Friday, 31 July 2015

MOYSHE KAMENSHTEYN

MOYSHE KAMENSHTEYN (1888-June 20, 1938)

            He was a journalist and community leader, born with the family name Gutman in the town of Veper (Vepriai), Kovno Province, into a merchant family. He received a traditional Jewish upbringing and education. In 1907 he passed the examination to become an assistant pharmacist. From 1902 he was active in the Jewish labor movement, initially with the Labor Zionists and later with the Zionist socialists, and later still in the Fareynikte (United socialist) party, the Bund, and ultimately the Communist Party. He was one of the initiators of the Jewish school curriculum in Russia. He lived in Lodz and Warsaw, was arrested on several occasions, spent time in prison, and later lived illegally in Pinsk, Homyel' (Gomel), Minsk, Kiev, and Odessa. In 1917 he was chairman of the first committee for the organization of a labor council on Odessa; in July-August, he was a member of the Ukrainian central assembly in Kiev; in December, a member of the assembly in the Byelorussian People’s Republic in Minsk, where he implemented a manifesto on the national-personal autonomy of the Jews. He was as well a councilor in the Minsk Jewish community. From 1918 until early 1925 he lived in Warsaw and was active in the Jewish trade union school movement. In 1925 he returned to Russia, lived in Kharkov, and then later in Moscow. He was involved in work for Gezerd (All-Union Association for the Agricultural Settlement of Jewish Workers in the USSR) in accommodating Jews on the land. His publishing work began in 1903 for the newspaper Khronik fun poyle-tsien (Chronicle of Labor Zionism) in Vilna, which he also edited. He used a number of pseudonyms, such as: B. Zelikovitsh, Baltikalis, and Magen. All these pen names disappeared when he came to Moscow in 1925 as a political emigré. When Gezkult (all-Ukrainian society for the development of Jewish culture) was founded in Kharkov, he was put in charge of its central administration. Gezkult created theatrical collectives, looked after their repertoires, and sought to publish new work by Yiddish writers. He wrote for Royte velt (Red world) on matters of social economy and Party affairs. He was co-editor of Yunger shlogler (Young shock troops) in Kharkov (1931-1932). He was arrested in March 1938. Of the fifteen times he was arrested in Tsarist Russia and Poland, he succeeded in remaining alive, but this time it was different: he was shot on June 20, 1938.

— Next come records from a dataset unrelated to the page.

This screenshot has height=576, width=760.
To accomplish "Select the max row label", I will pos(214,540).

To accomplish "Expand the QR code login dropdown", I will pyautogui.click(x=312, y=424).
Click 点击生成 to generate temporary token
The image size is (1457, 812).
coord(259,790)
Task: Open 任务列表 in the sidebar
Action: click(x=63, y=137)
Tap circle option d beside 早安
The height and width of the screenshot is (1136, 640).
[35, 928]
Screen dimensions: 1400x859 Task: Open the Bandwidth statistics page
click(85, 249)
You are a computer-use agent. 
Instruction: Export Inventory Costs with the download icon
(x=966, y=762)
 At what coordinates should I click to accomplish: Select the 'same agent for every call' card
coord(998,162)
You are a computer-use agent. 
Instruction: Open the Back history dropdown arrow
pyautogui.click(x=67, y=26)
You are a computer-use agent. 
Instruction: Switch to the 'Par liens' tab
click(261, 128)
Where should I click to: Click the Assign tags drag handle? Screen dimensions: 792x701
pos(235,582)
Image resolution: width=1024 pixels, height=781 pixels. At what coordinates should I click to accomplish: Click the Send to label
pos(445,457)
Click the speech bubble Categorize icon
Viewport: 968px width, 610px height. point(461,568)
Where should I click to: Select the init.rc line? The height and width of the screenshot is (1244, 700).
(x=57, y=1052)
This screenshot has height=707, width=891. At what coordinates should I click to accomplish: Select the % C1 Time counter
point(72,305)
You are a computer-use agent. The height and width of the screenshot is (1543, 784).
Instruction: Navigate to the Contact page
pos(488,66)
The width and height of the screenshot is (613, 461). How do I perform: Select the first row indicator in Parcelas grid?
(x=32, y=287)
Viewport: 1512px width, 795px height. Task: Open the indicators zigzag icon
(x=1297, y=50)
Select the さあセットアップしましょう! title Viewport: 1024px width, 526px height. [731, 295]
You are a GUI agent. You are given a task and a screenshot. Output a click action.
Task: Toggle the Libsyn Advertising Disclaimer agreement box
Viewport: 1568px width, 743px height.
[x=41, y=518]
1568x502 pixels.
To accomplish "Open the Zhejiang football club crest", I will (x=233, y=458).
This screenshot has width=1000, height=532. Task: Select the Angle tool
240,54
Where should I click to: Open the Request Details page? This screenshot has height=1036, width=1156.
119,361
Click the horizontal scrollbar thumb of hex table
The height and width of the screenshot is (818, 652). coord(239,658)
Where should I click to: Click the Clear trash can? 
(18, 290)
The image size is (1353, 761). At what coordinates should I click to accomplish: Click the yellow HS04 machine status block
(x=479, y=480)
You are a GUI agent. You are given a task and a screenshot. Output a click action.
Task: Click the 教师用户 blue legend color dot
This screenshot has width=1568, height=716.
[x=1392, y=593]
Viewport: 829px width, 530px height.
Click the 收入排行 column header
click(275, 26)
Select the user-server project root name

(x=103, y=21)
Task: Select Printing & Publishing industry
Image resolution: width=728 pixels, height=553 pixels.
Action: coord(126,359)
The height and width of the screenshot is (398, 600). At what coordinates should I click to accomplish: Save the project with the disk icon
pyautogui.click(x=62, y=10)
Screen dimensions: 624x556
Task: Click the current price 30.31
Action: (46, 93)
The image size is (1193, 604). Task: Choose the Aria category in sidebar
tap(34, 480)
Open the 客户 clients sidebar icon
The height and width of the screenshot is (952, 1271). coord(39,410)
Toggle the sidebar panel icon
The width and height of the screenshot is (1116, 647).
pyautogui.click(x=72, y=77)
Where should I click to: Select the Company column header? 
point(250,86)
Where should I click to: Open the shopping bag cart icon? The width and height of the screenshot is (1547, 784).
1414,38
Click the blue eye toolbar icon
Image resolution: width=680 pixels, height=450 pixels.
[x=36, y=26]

His books would include: Ratnmakht, idishe erdaynordenung un gezerd (Soviet power, Jewish accommodation on the land and Gezerd) (Moscow: Gezerd, 1928), 62 pp.; Poyerim, kolektivizirt ayer virtshaft (Peasantry, collectivize your economy) (Kharkov: Central Publishers, 1929), 36 pp.; Der sotsyalizm in oyfbli, der kapitalizm in klem (Socialism booming, capitalism in desperate straits) (Kharkov-Kiev, 1932), 87 pp. He translated Nikolai Konstantinovich Lebedev’s Eyner aleyn tsvishn vilde (Alone among savages [original: Odin sredi dikarei]) (Moscow: Emes, 1935), 51 pp.

Sources: Chone Shmeruk, comp., Pirsumim yehudiim babrit-hamoatsot, 1917-1961 (Jewish publications in the Soviet Union, 1917-1961) (Jerusalem, 1961), see index; Ratnbildung (Kharkov) 2.12 (1930); Yeshurin archive, YIVO (New York)

Yekhezkl Lifshits

[Additional information from: Chaim Beider, Leksikon fun yidishe shrayber in ratn-farband (Biographical dictionary of Yiddish writers in the Soviet Union), ed. Boris Sandler and Gennady Estraikh (New York: Congress for Jewish Culture, Inc., 2011), pp. 316-17.]